Attendees responded favorably to that concept, but had questions about disclosure. Under the ACCME's Standards for Commercial Support, faculty must disclose their financial relationships with commercial supporters, and disclose when they will be discussing an off-label use of a drug. Since online CME is nonlinear, and physicians can jump in and out of activities, how can providers ensure that learners see disclosures? Physicians need to see disclosures at whatever point they enter an online activity, pointed out an attendee. Remember the FDA's rule prohibiting an obligate pathway at CME activities? In FDA-speak, that meant attendees should not have to pass by promotional materials when entering or leaving educational activities. Suppose providers created an "obligate pathway" for disclosure so that no matter what, a physician would have to see disclosure statements before participating in a CME activity?
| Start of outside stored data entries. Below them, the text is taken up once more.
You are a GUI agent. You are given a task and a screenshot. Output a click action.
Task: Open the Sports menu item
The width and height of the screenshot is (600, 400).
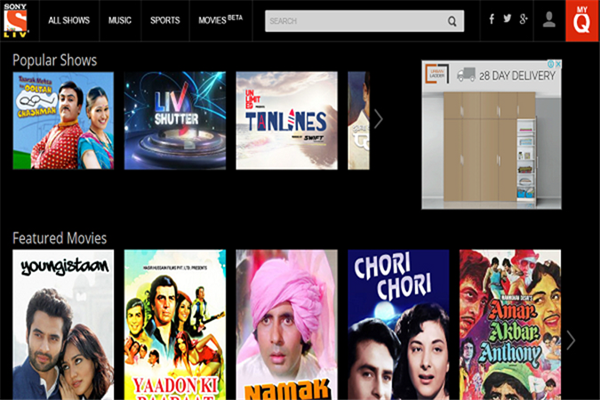click(165, 20)
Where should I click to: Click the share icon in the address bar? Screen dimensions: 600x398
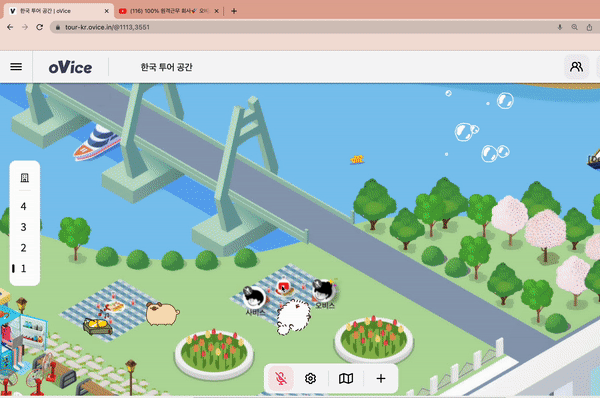[x=589, y=27]
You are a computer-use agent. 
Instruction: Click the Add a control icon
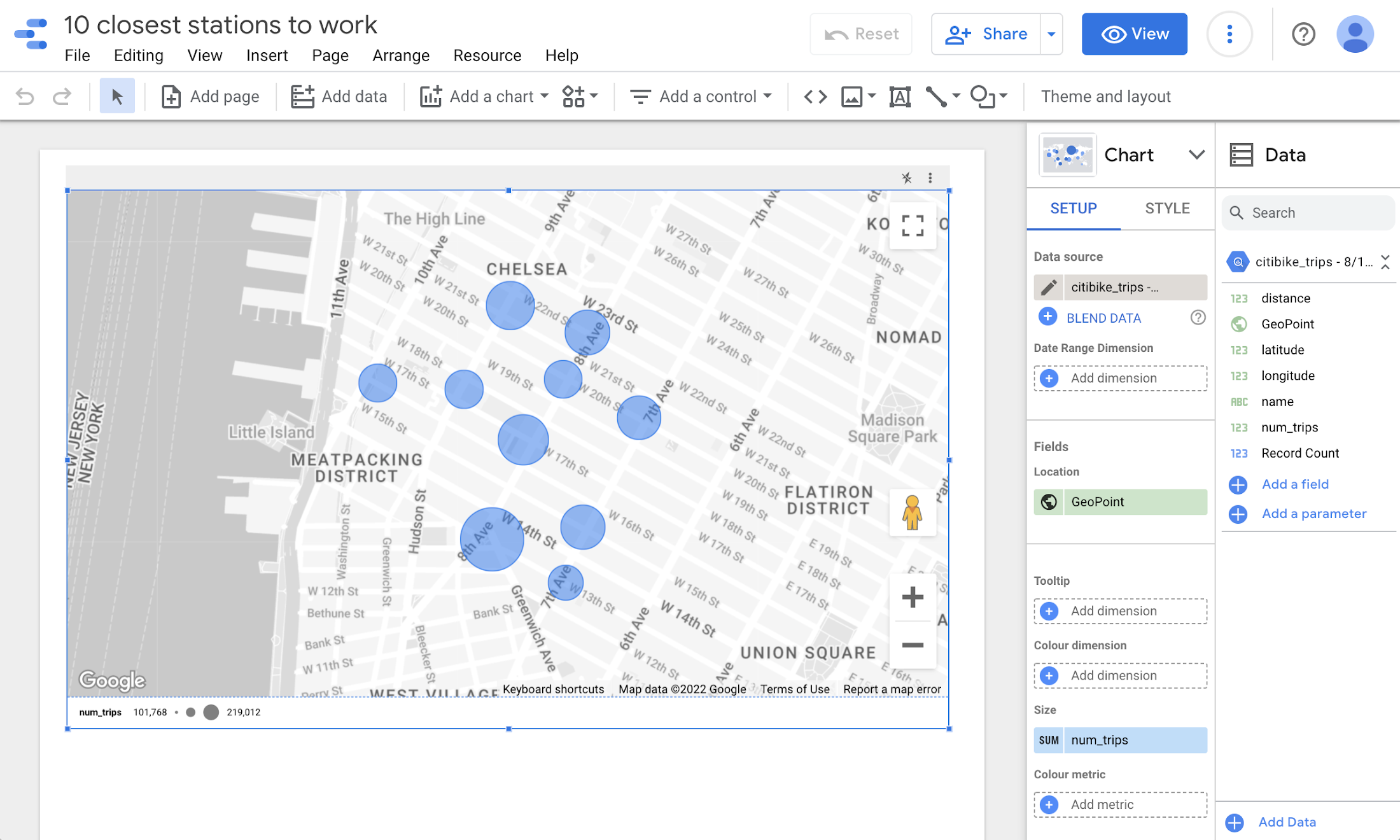tap(640, 96)
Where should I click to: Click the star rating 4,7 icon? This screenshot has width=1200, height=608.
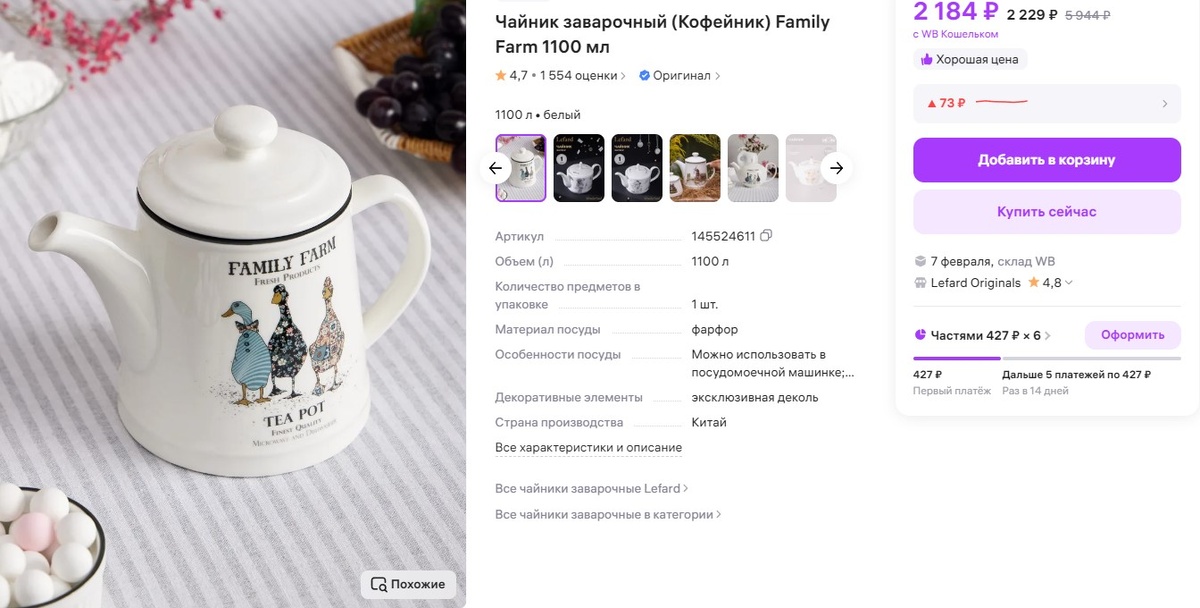pos(501,75)
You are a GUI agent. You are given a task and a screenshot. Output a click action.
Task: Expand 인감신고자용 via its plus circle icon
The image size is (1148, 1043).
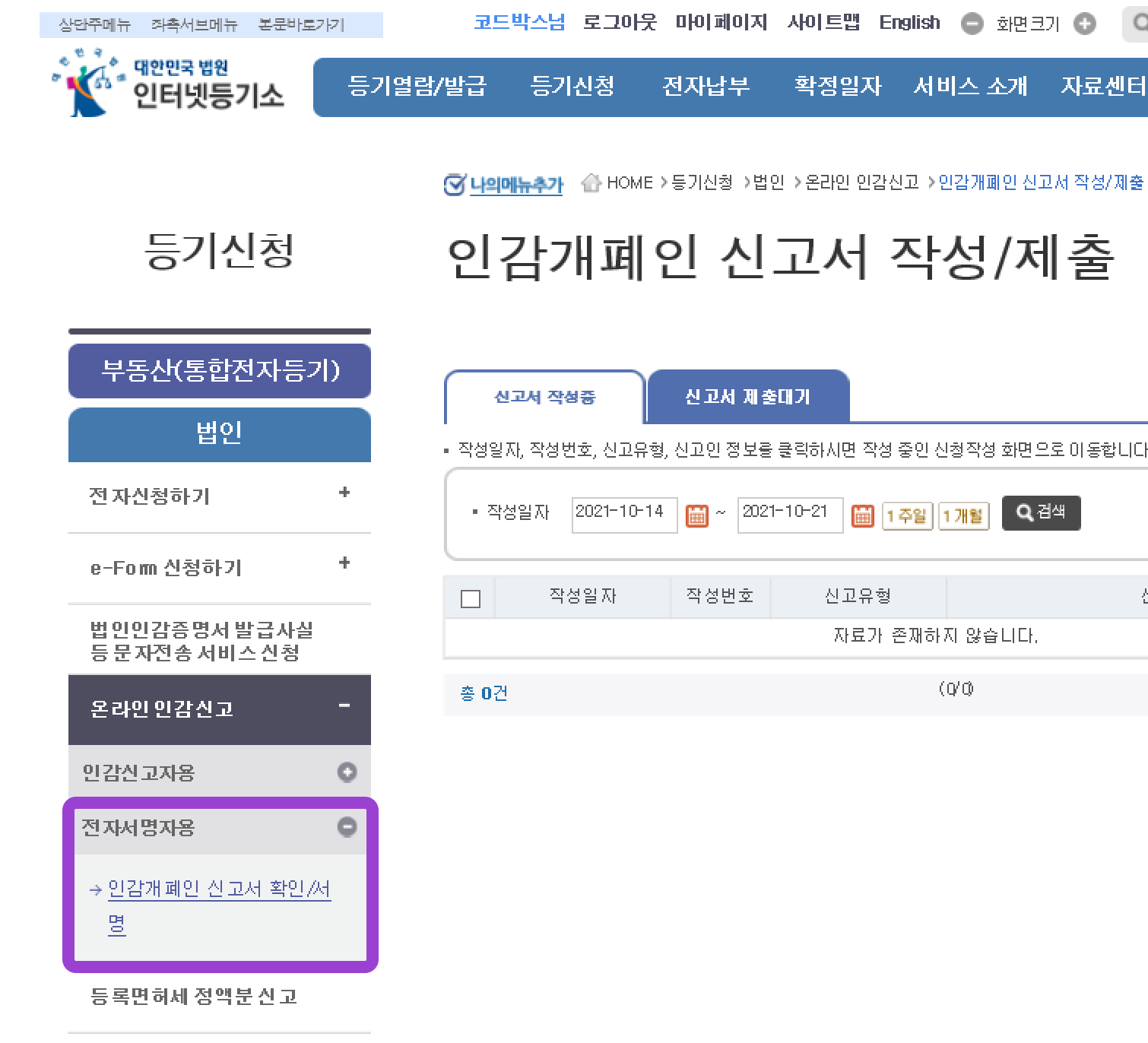pos(348,772)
Just one of the many questions for which there are, as yet, no hard-and-fast rules. Stay tuned.

The Bigger Picture The broader Internet health industry is currently taking steps to regulate itself in hopes of avoiding government regulation, said speaker Beth Nash, MD, Mediconsult.com Inc. in New York. Four organizations have issued guidelines toward that end. The CME community paved the way for such ethical standards, she said; in fact, organizations used AMA and ACCME regulations to develop their guidelines. Though the policies cover a broad spectrum of online health care issues, such as privacy and security, "CME Web sites need to adhere to the same set of ethical principles," Nash said.
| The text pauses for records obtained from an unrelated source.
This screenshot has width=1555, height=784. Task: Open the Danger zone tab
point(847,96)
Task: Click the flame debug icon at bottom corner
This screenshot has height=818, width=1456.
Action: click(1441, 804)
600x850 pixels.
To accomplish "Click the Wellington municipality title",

For more information on ethical guidelines for the online health care industry, visit:

- Health on the Net Foundation at www.hon.org

- Internet Health Coalition at www.ihealthcoalition.org

- Hi-Ethics at www.hiethics.org.

Here's the partial text of the Accreditation Council for CME's newly approved firewall policy:

When the ACCME considers a provider with, or an applicant for, ACCME accreditation, to be owned by, or to be, a corporate entity with a proprietary or financial interest in a medical or health care product over which the FDA has regulatory jurisdiction (an "interested company"), then the following will be among the criteria ACCME will use to judge the provider's compliance with the ACCME's Standards for Commercial Support:

1. There must be no staff or consultants of the interested company . . . involved in the development of the CME activities of the accredited provider or accredited CME unit within the interested company. . . .

2. All in-kind support, or funds, supplied by the interested company to the accredited provider will be considered "commercial support" . . . . (To be compliant with SCS 5 and 7, which cover management of funds and disclosure.)

3. After each activity, the ACCME accredited provider must ascertain directly from the learners and faculty if [they] perceived that the activity was commercially biased, and if [they did], the accredited provider must have documented the steps that will be taken to detect and prevent the presence of such bias in the future. (To be compliant with SCS 1 and 3, which address the integrity and independence of content, and exhibits and other commercial activities.)

Currently accredited providers, to whom this policy applies, will be asked to demonstrate compliance with the policy after October 1, 2001.